### Your objective
How many lines in the data below contain the string "pixels"? Reply with the number alone.

### Listing
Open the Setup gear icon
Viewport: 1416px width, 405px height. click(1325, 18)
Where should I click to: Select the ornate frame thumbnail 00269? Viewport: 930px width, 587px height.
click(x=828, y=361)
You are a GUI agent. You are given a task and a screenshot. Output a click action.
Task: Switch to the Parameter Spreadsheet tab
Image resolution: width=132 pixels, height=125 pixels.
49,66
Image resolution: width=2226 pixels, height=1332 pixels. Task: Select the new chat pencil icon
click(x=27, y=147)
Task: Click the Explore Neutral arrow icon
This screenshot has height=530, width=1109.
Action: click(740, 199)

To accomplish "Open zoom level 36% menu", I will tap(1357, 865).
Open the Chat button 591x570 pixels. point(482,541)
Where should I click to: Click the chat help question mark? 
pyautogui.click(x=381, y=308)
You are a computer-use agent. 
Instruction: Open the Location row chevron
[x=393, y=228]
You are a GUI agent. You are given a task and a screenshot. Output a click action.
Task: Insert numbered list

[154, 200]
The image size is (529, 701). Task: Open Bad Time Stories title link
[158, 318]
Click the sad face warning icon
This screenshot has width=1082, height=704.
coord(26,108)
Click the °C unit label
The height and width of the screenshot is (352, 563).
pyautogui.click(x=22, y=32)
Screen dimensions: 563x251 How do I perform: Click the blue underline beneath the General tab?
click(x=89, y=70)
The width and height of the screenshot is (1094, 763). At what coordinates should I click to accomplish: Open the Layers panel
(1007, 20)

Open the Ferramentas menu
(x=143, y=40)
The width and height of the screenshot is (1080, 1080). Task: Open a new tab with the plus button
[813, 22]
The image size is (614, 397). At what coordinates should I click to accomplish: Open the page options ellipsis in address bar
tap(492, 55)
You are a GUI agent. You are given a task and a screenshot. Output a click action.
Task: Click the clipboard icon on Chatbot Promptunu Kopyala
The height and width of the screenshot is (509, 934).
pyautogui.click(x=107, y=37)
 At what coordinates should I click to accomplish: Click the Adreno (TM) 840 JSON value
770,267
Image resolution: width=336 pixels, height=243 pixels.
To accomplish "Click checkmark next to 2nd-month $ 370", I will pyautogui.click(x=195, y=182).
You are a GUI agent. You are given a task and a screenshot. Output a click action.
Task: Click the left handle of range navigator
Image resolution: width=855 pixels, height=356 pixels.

### Full answer
5